*TO DO:* The records should be repeated word for word, pictures excluded.

Dataset entries:
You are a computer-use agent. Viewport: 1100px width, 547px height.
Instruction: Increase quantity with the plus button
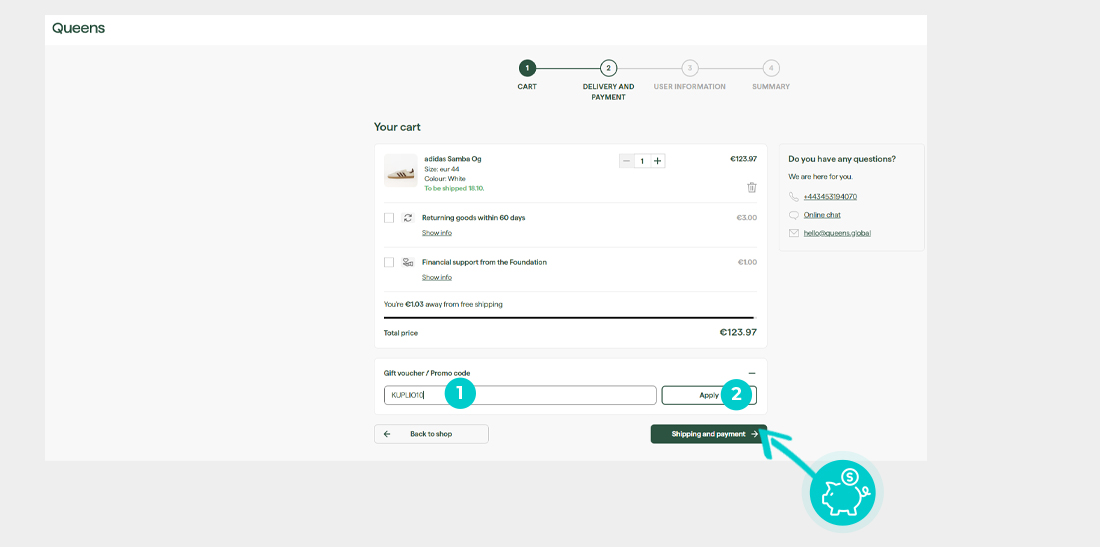pos(657,161)
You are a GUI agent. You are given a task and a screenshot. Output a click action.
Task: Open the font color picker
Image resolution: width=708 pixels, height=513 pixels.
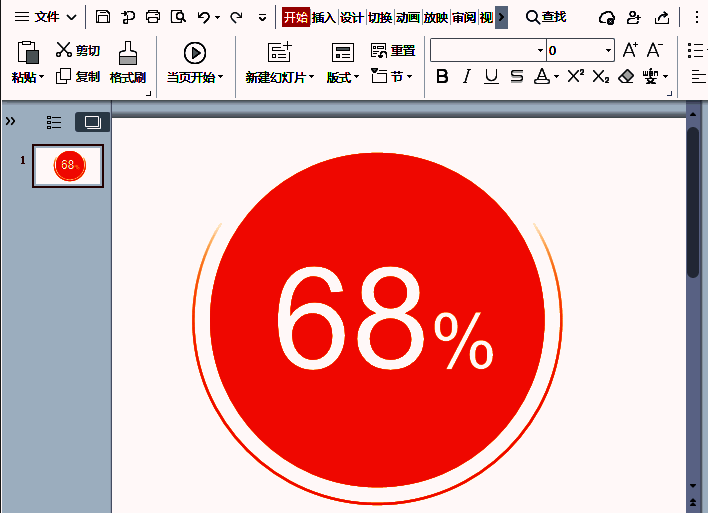tap(556, 77)
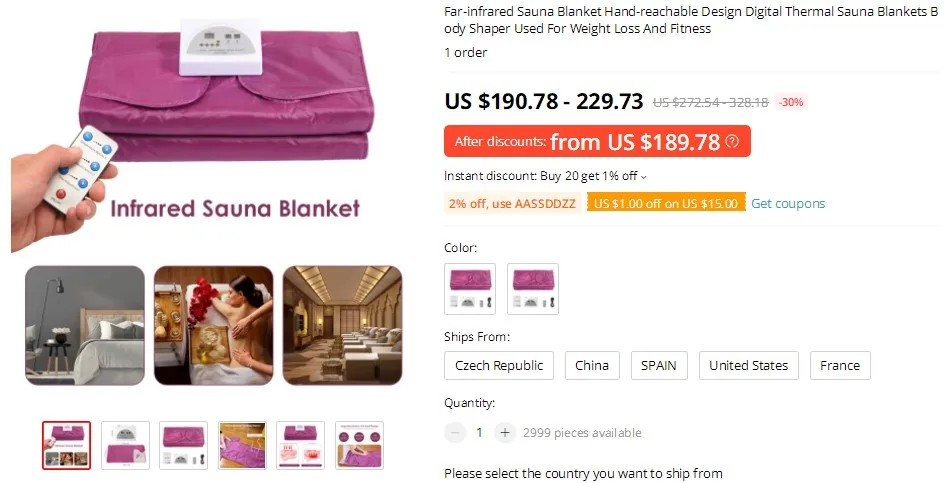Screen dimensions: 947x483
Task: Select the second thumbnail showing the controller box
Action: click(125, 445)
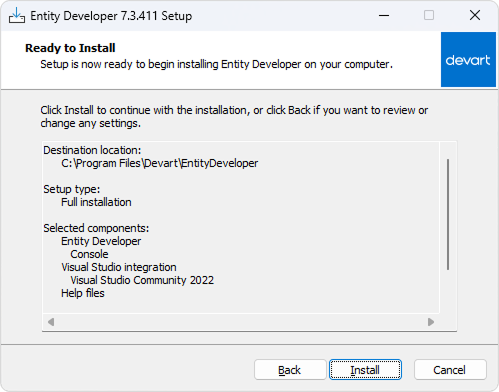Viewport: 499px width, 392px height.
Task: Click the destination path C:\Program Files\Devart\EntityDeveloper
Action: coord(160,163)
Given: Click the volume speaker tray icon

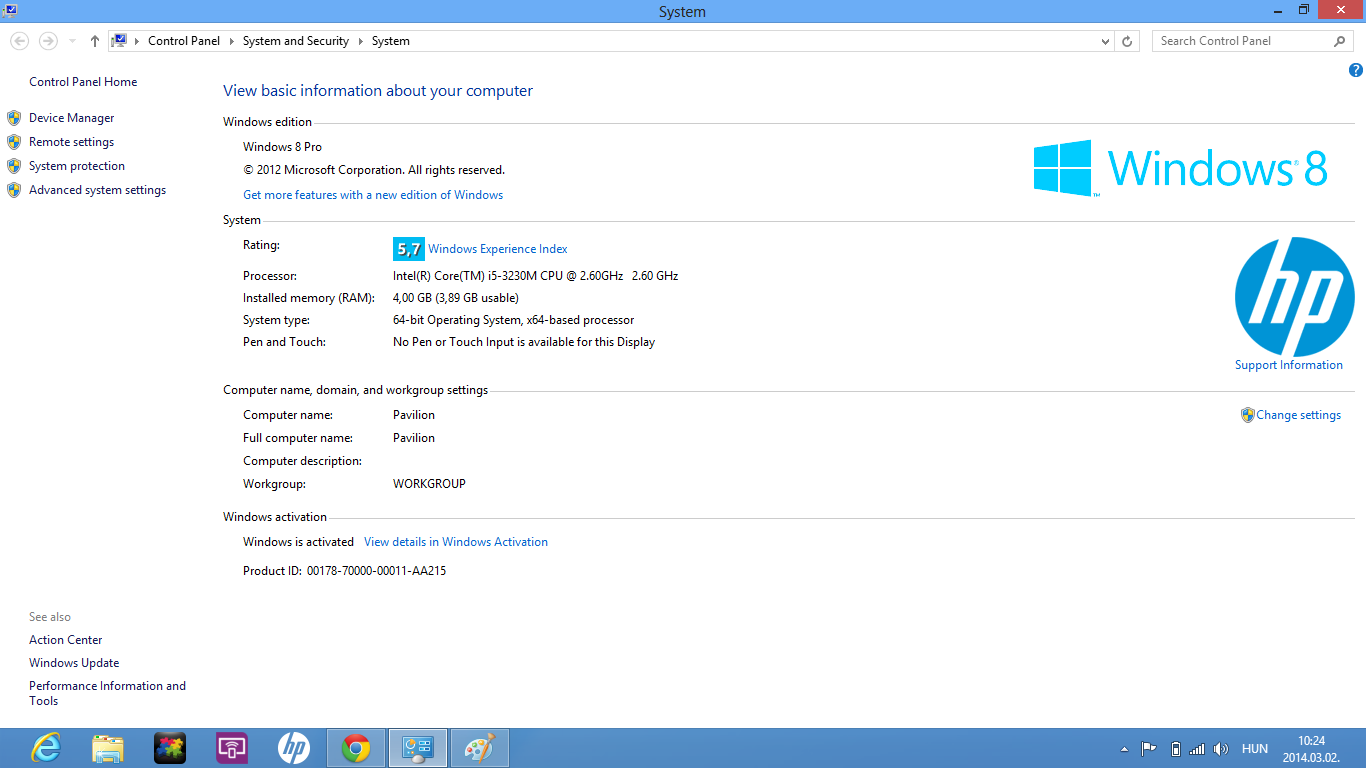Looking at the screenshot, I should [1220, 749].
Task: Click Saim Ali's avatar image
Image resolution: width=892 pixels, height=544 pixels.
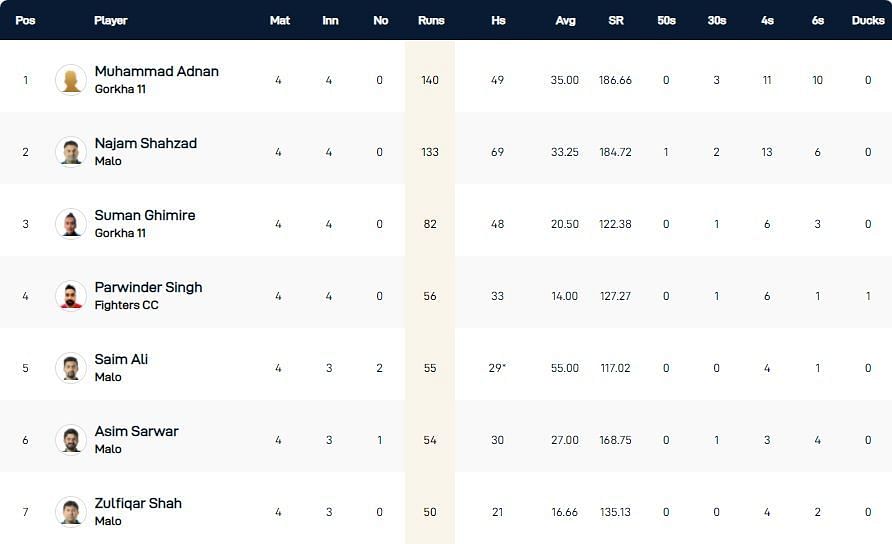Action: click(71, 368)
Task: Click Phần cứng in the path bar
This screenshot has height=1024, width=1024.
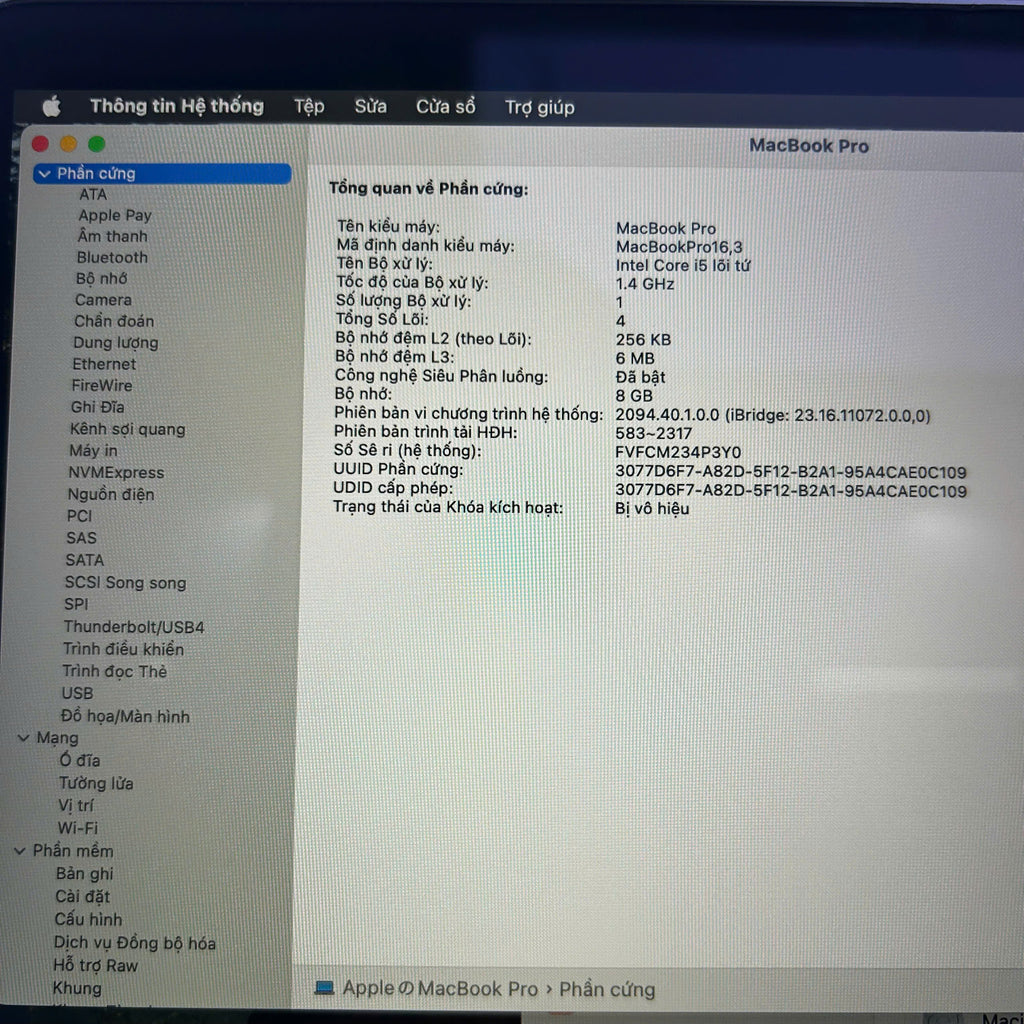Action: tap(607, 989)
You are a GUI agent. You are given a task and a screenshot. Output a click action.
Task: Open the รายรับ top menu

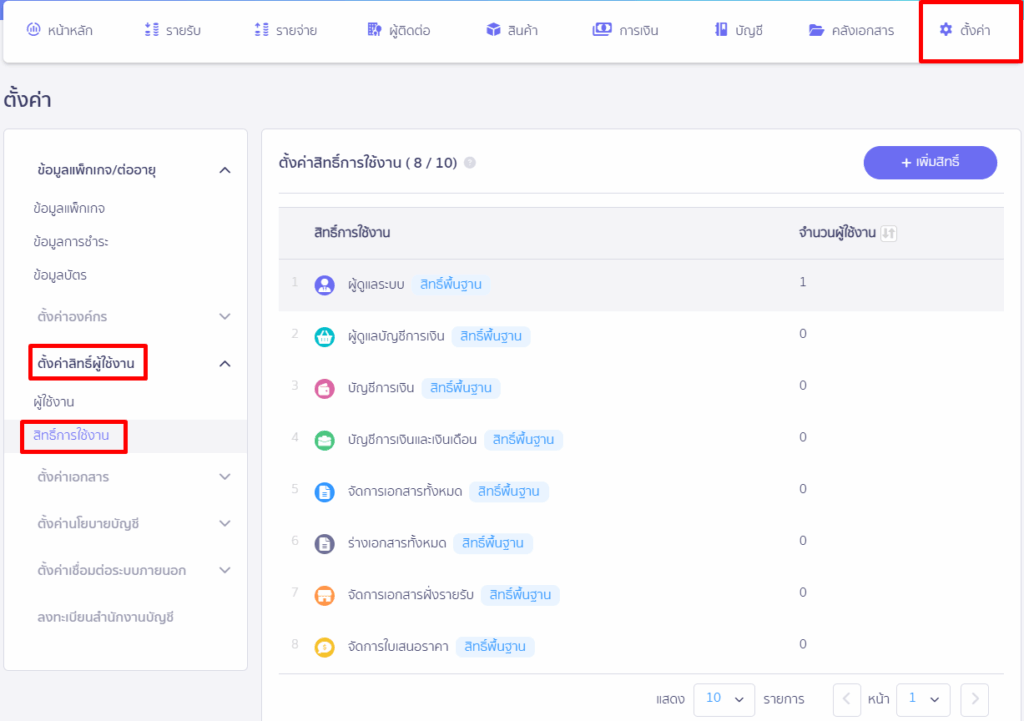click(173, 30)
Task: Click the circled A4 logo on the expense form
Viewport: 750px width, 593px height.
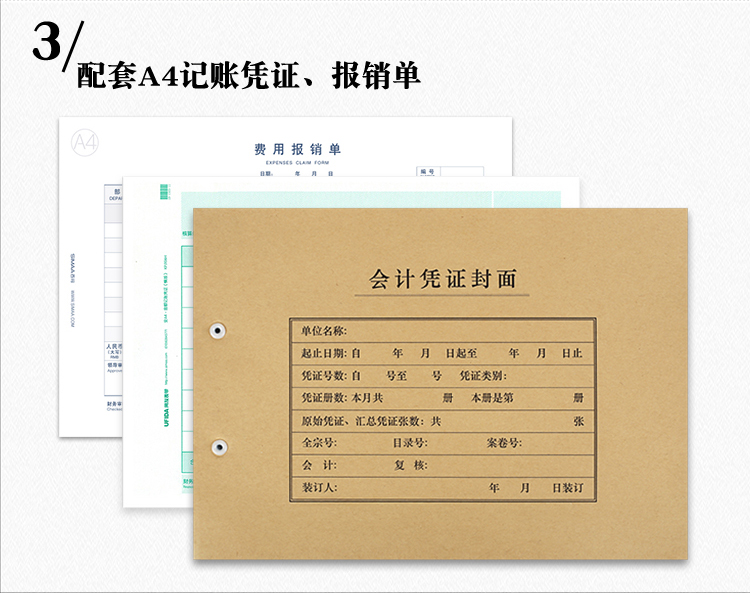Action: tap(86, 143)
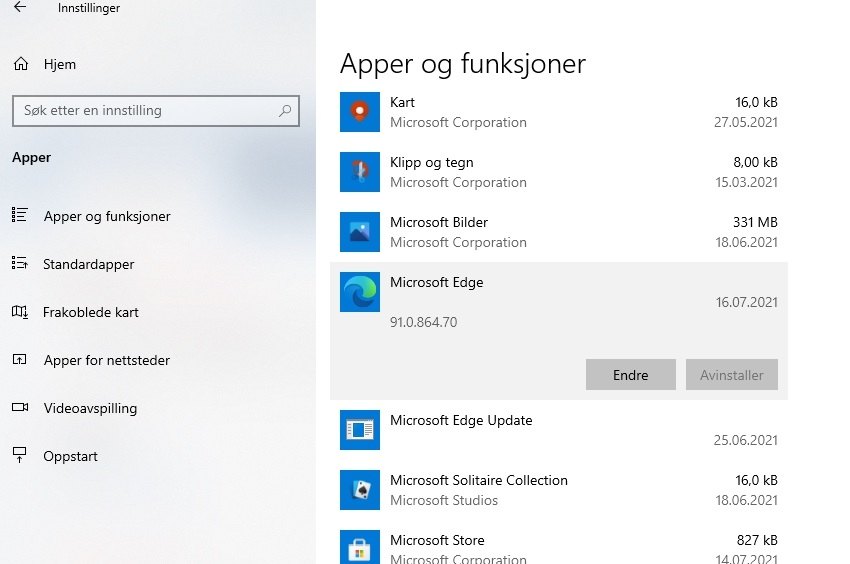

*EXPECTED ANSWER:*
You are a computer-use agent. Viewport: 1100px width, 547px height.
Instruction: Increase quantity with the plus button
pos(657,161)
You are a GUI agent. You are given a task and a screenshot. Output a click action.
Task: Open the font color picker
Image resolution: width=708 pixels, height=513 pixels.
tap(556, 77)
Screen dimensions: 947x483
Task: Select the second thumbnail showing the controller box
Action: click(125, 445)
Viewport: 499px width, 392px height.
Task: Click the destination path C:\Program Files\Devart\EntityDeveloper
Action: coord(160,163)
Given: Click the volume speaker tray icon

Looking at the screenshot, I should [1220, 749].
Task: Click Saim Ali's avatar image
Image resolution: width=892 pixels, height=544 pixels.
Action: click(71, 368)
Task: Click Phần cứng in the path bar
This screenshot has height=1024, width=1024.
Action: tap(607, 989)
You are a GUI agent. You are given a task and a screenshot. Output a click action.
Task: Open the รายรับ top menu

click(173, 30)
Task: Click the circled A4 logo on the expense form
Viewport: 750px width, 593px height.
Action: tap(86, 143)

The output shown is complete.